Pakistan and Argentina have somewhat similar macroeconomic, and growth consequences, whereby although the extent of inflation rate was much more in the case of Argentina, yet both countries practiced significantly acute level of austerity policies.
Hence, taming inflation primarily through adopting aggregate demand-squeeze policies by increasing policy rate a lot, instead of rightly pursuing a more balanced policy approach in terms of aggregate- demand and supply-side policies, led to a lot of growth sacrifice.
A December 10, Financial Times (FT) article ‘Argentina: has Javier Milei proved his critics wrong?’ pointed out the practice of aggressive austerity policies by Argentina, and highlighted while it successfully tamed inflation, but at a high growth cost, with negative impact on social spending and likely enhancing consequence for income inequality, and poverty.
The article argued in this regard: ‘Having taken over an economy on the brink of hyperinflation, Milei slashed the monthly inflation rate from 26 per cent last December to 2.7 per cent in October. …But Argentina’s situation is still critical. While the economy appears to be emerging from a recession that began last year, it is expected to finish this year 3 per cent smaller than in 2023, according to JPMorgan. …With industries and wages depressed,
Argentines have yet to recover from a steep drop in living standards that began roughly a decade ago, and accelerated in the early months of Milei’s presidency. The share of the population living in poverty climbed 11 percentage points in the first half of 2024 to 53 per cent, according to the national statistics agency.’
This is the same dilemma facing Pakistan, whereby, like Argentina, the country has been able to bring down inflation from close to 30 percent a year ago to around 5 percent, yet economic growth continues to remain stuck in the medium-term range of around 3 percent, just about a little better than the population growth rate of around 2 percent. This dilemma sadly has continued to remain a ‘Gordian Knot’ in both the countries because there is lack of aggregate supply-side reform both in terms of governance and incentive structures, and that too in a non-neoliberal way.
This is because neoliberal policy does not allow proper intervention by public sector to not only properly correct market failures, but also to efficiently create markets that allow both better price discovery, and reaching public-private sector contracts that safeguard the interests of the demos.
Hence, both the countries are likely to repeat the cycles of fall in inflation and fall in growth, and rise in growth and rise in inflation since lack of economic resilience, and price discovery, on one hand, and high level of information asymmetry and overall transaction costs due to lacking institutional reforms, on the other, result in over-sacrifice of growth for reducing inflation, which increases as soon as economic stimulus is provided as lack of productive capacity, low domestic resource mobilization, serious market imperfections, and lack of provision of climate finance – in an overall scenario of weak multilateral spirit, which also increases debt burden – over-heat the economy.
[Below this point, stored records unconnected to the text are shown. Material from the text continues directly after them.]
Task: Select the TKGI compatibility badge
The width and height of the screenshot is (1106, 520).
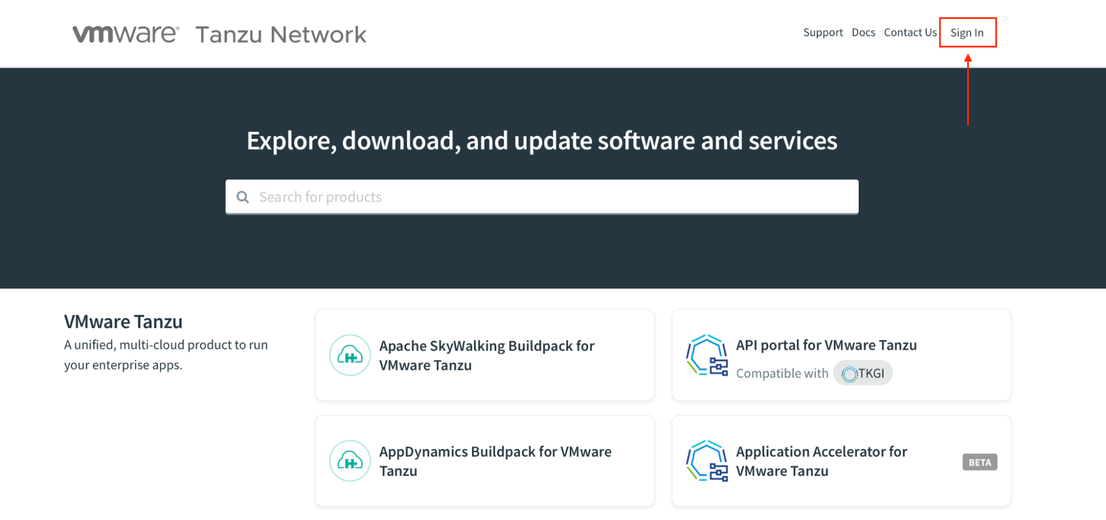Action: click(x=863, y=373)
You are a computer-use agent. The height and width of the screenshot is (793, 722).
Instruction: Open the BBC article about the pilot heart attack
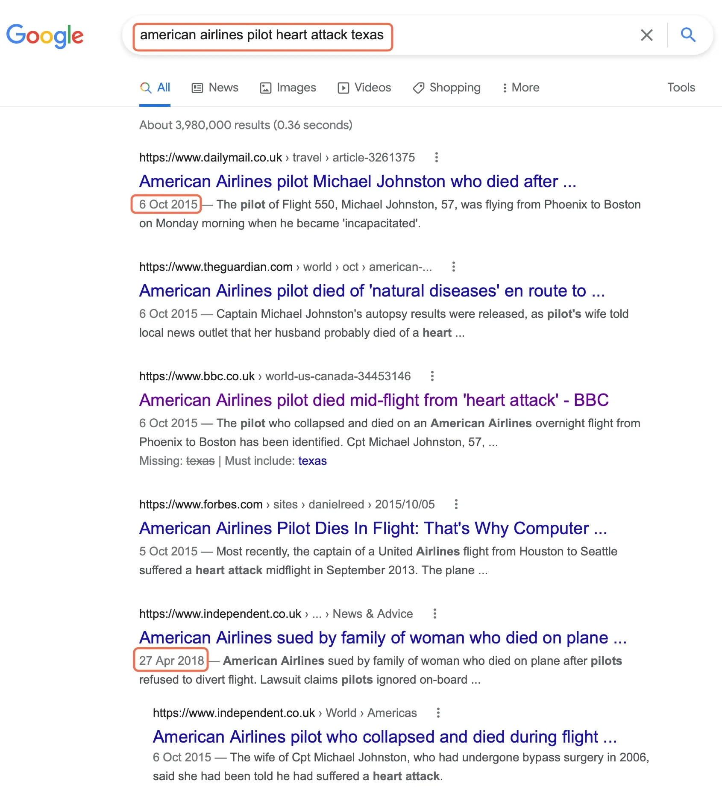point(373,400)
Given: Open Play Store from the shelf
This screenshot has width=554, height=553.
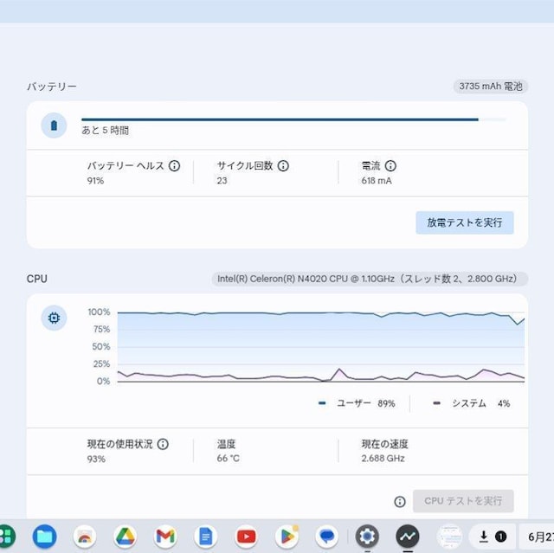Looking at the screenshot, I should tap(287, 537).
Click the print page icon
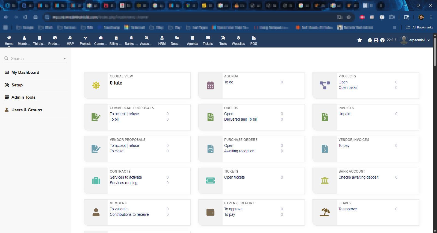The image size is (437, 233). click(376, 40)

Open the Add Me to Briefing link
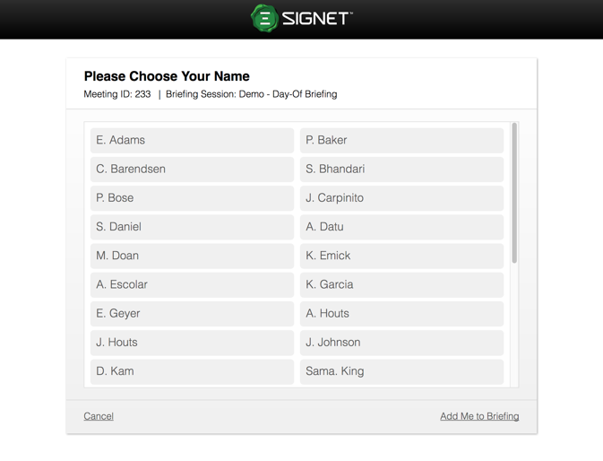coord(479,416)
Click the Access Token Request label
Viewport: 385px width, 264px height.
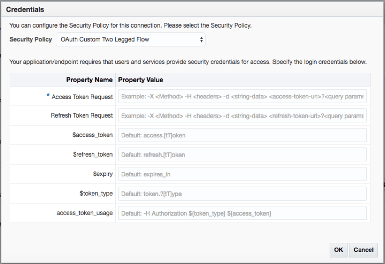82,97
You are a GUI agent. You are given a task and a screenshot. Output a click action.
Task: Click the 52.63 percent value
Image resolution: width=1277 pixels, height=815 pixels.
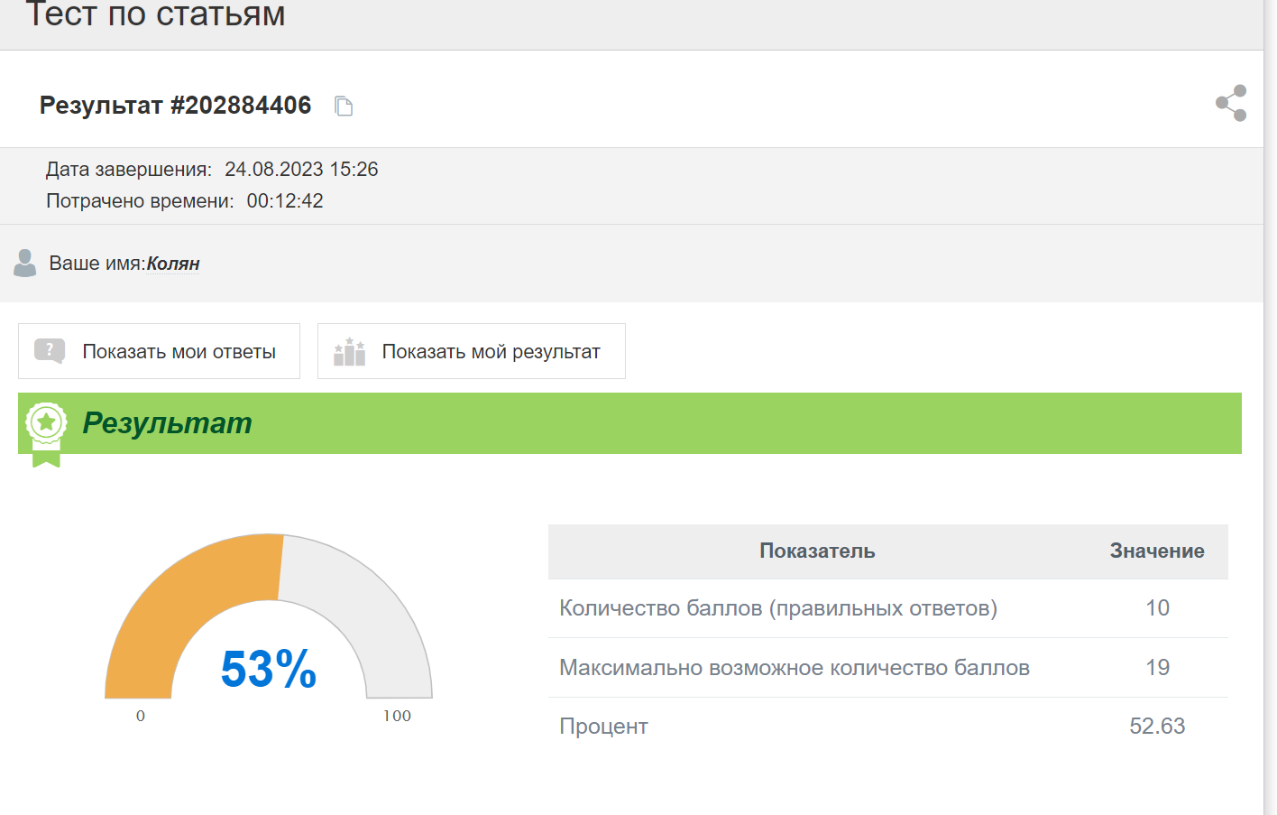(1156, 727)
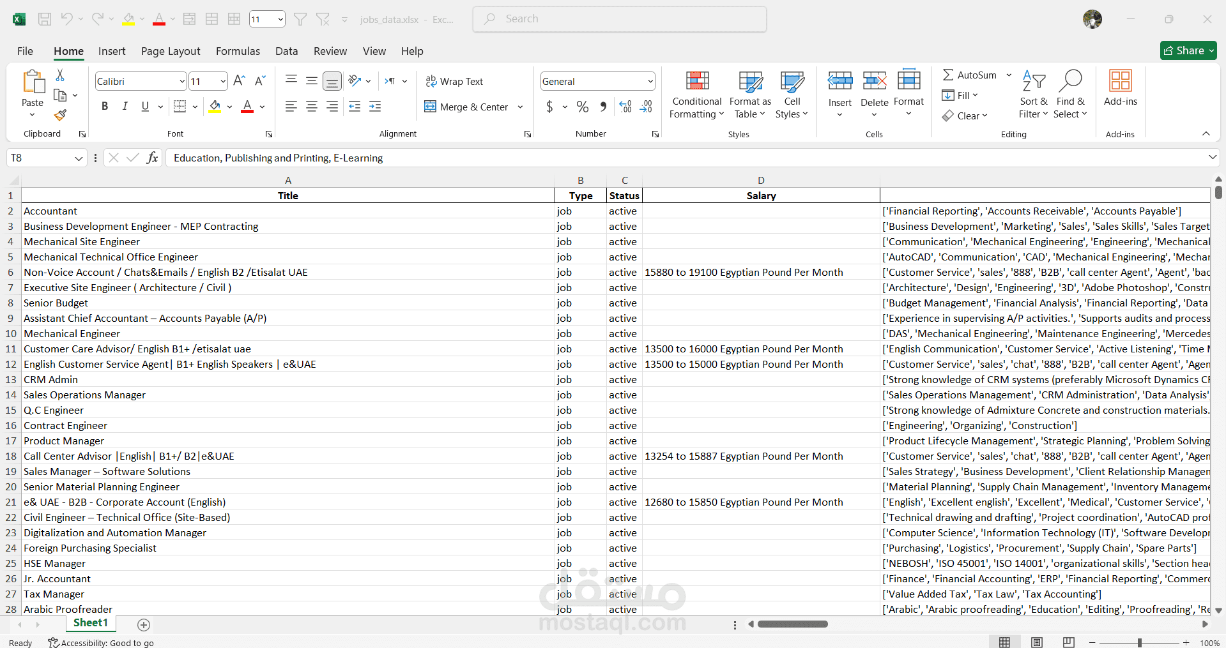Click the Percent Style icon
The image size is (1226, 648).
(582, 107)
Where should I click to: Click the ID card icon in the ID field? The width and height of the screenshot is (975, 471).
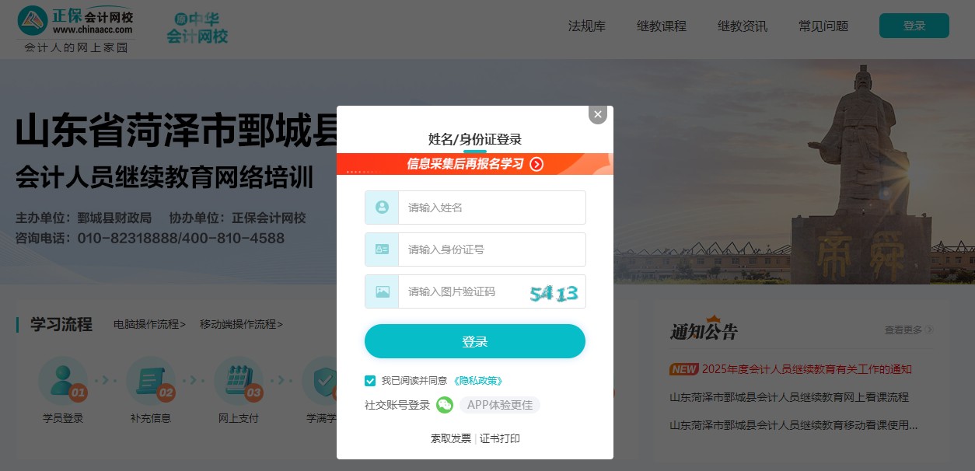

Moreover, the same article points out that significant austerity policies drastically reduce social spending. Hence, this leads to not only economic hardship, but also lack of investment into the demos reduces political voice, and with it reduces the influence of public opinion over public policy, which is otherwise very important for the passage of important legislation in parliament that is against the interests of elites, but is important for public welfare.
The article highlighted in this regard: ‘Milei has prioritised tackling Argentina’s inflation rate above all else. His main strategy has been “taking a chainsaw to the state”, as his catchphrase goes, cutting spending from 44 per cent to 32 per cent of GDP.
The largest savings came from cuts to pensions, public works, public sector salaries, energy and transport subsidies, and social programmes.’ Linking with the point in the previous paragraph, the level of hardship being faced is quite high, given such deep cuts in spending in such areas as ‘…pensions, public works, public sector salaries, energy and transport subsidies.’
Pakistan is currently in a neoliberal, austerity-emphasised International Monetary Fund (IMF) programme, while Argentina is reportedly also looking for IMF assistance, as the same FT published article pointed out ‘…Milei is hoping to borrow up to USD 10 billion on top of the USD 44 billion Argentina already owes’.
Here, it needs to be pointed that both countries need to negotiate with IMF a programme that allows seeing a greater role of aggregate supply in determination of inflation, and in turn, the programme has a more balanced programme with more reined-in practice of austerity policies, and non-neoliberal institutional reform, especially on the aggregate supply side.
In the case of Pakistan, which is already in an IMF programme, such change of policy focus should come from renegotiating certain aspects of the same Extended Fund Facility (EFF) IMF programme.
Such programme revision is important also because a number of programme targets, especially on the fiscal side are already not being met even at an early stage of the programme, given a much lower growth projection being reached, than previously assumed, for which reason a much less austerity-based programme conditionalities need to be agreed at both in terms of monetary- and fiscal policy.